_GOAL_
Count the lines in the material that contain the string "height", treating uppercase and lowercase letters as different. Reply with the number alone.

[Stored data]
• • •

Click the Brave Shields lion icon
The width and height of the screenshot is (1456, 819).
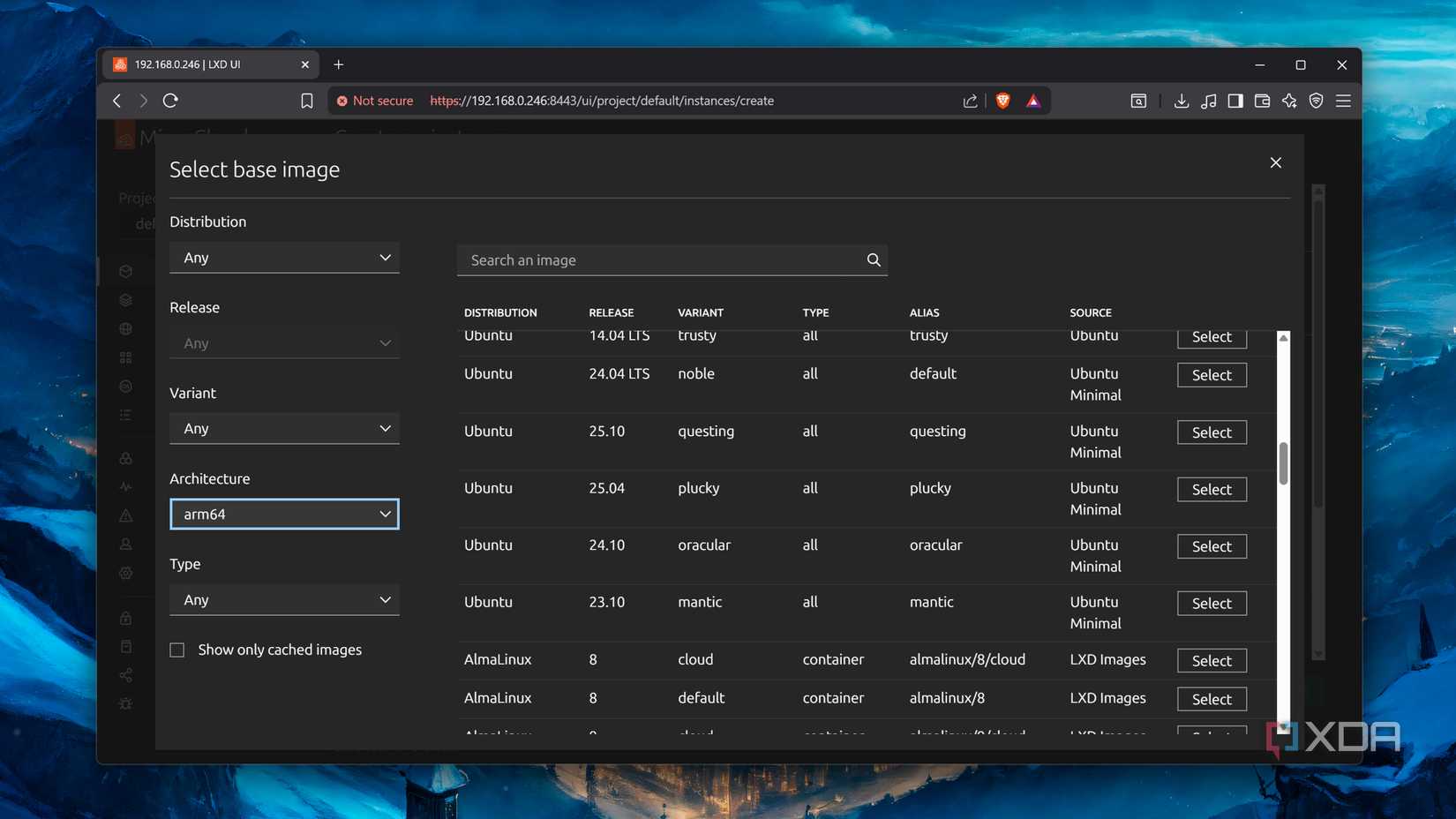(x=1002, y=101)
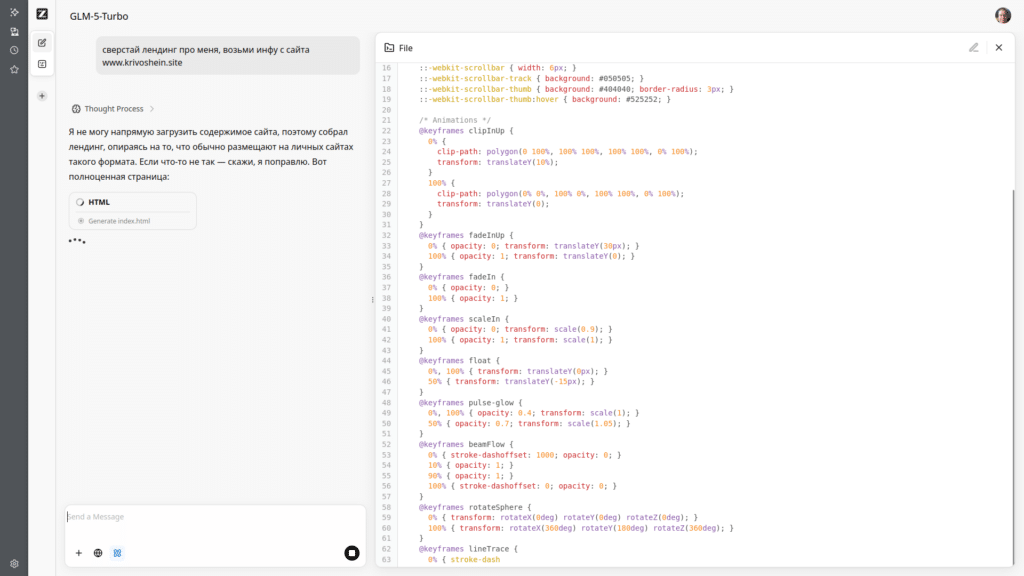Open user profile avatar menu
Viewport: 1024px width, 576px height.
click(1002, 16)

• • •

_THE ANSWER_
2